Inman

More than 8 million homeowners are ‘resurfacing’

Portending relief for inventory-starved housing markets in the not-so-distant future, 8.3 million homeowners, or about 18 percent of homeowners with mortgages, will gain enough equity to sell their homes in the next 15 months without resorting to short sales, according to data aggregator RealtyTrac.

“Steadily rising home prices are lifting all boats in this housing market and should spill over into more inventory of homes for sale in the coming months,” said Daren Blomquist, vice president at RealtyTrac.

“Homeowners who already have ample equity are quickly building on that equity, while the 8.3 million homeowners on the fence with little or no equity are on track to regain enough equity to sell before 2015 if home prices continue to increase at the rate of 1.33 percent per month that they have since bottoming out in March 2012.”

The 8.3 million “resurfacing” homeowners currently have anywhere from 10 percent negative equity to 10 percent positive equity, according to RealtyTrac’s September report on home equity.

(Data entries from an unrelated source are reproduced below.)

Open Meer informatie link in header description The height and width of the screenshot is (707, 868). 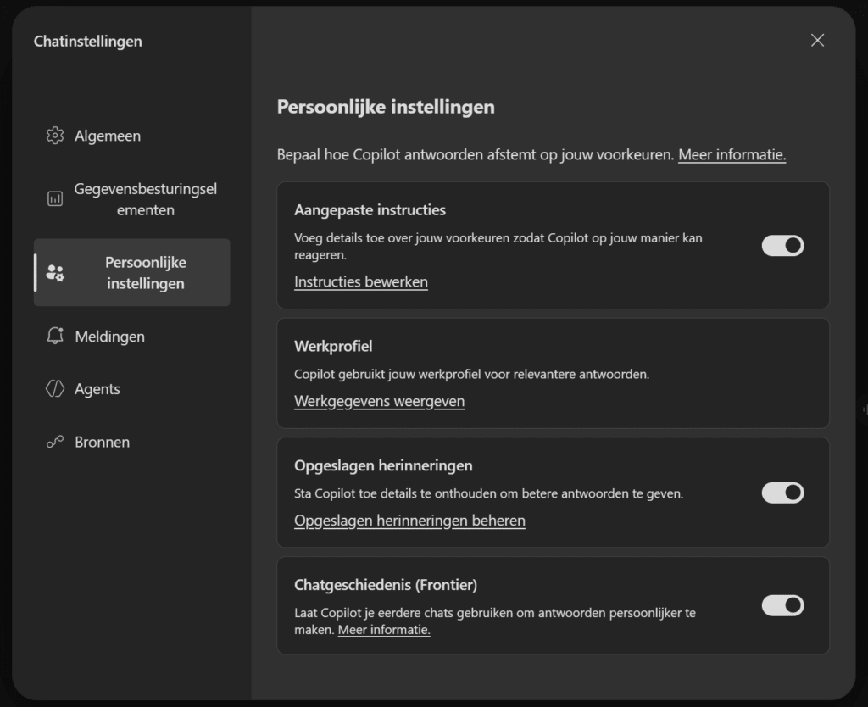(x=732, y=154)
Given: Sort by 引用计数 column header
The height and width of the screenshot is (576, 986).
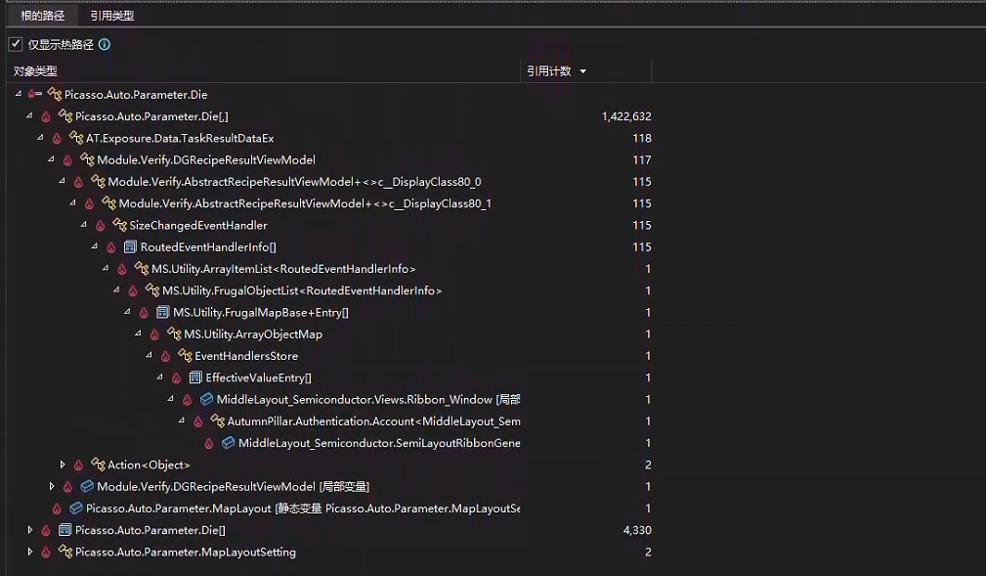Looking at the screenshot, I should pos(549,71).
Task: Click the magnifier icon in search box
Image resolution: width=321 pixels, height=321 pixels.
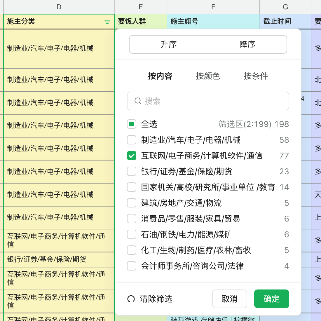Action: click(138, 101)
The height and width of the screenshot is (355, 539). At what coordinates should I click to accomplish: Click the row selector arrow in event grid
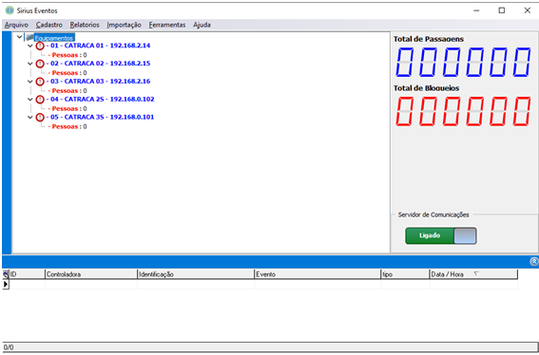6,284
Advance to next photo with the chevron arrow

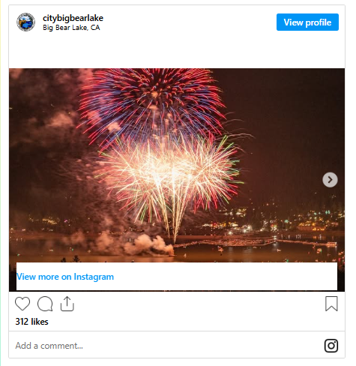click(x=330, y=180)
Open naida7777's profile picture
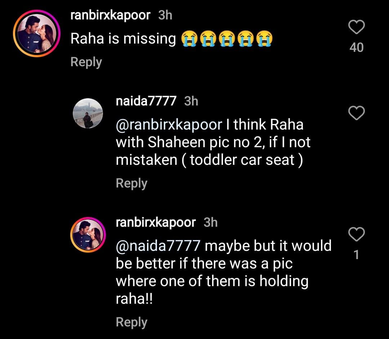 pos(88,113)
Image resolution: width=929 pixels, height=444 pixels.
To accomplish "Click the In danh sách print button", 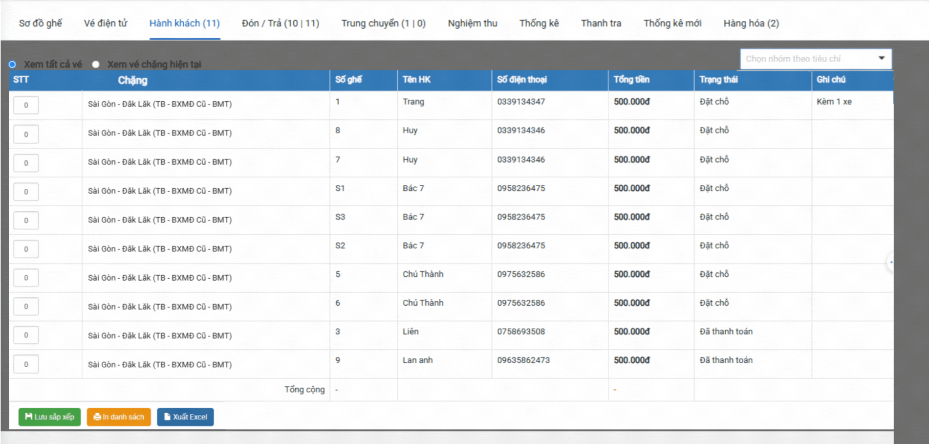I will click(x=119, y=417).
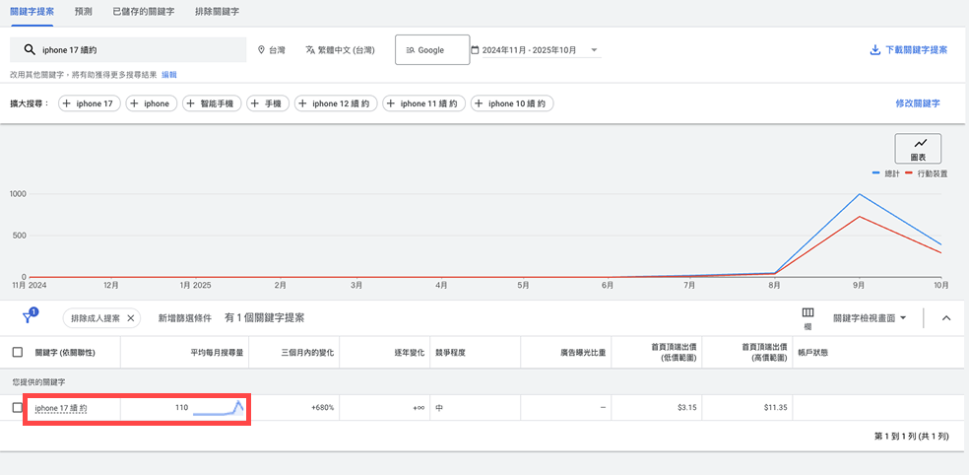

Though a homeowner with low equity is not technically underwater, that borrower still typically faces more difficulty in selling a home than a homeowner with more equity because the proceeds of a low-equity sale may not be enough to adequately contribute to sales-related costs and a down payment on a new home.

But even as a giant swath of homeowners are expected to resurface, an even larger segment reportedly won’t come up for air anytime soon. Some 10.7 million homes have at least 25 percent negative equity or more, representing 23 percent of properties with a mortgage, according to RealtyTrac.

That’s down from 11.3 million in May 2013 and 12.5 million in September 2012, the firm said.

The report also found that 1 in 4 homeowners in foreclosure has positive equity, meaning those owners have a better chance of selling their homes before foreclosure proceedings conclude.

That’s “assuming they realize they have equity and don’t miss the opportunity to leverage that equity,” Blomquist said.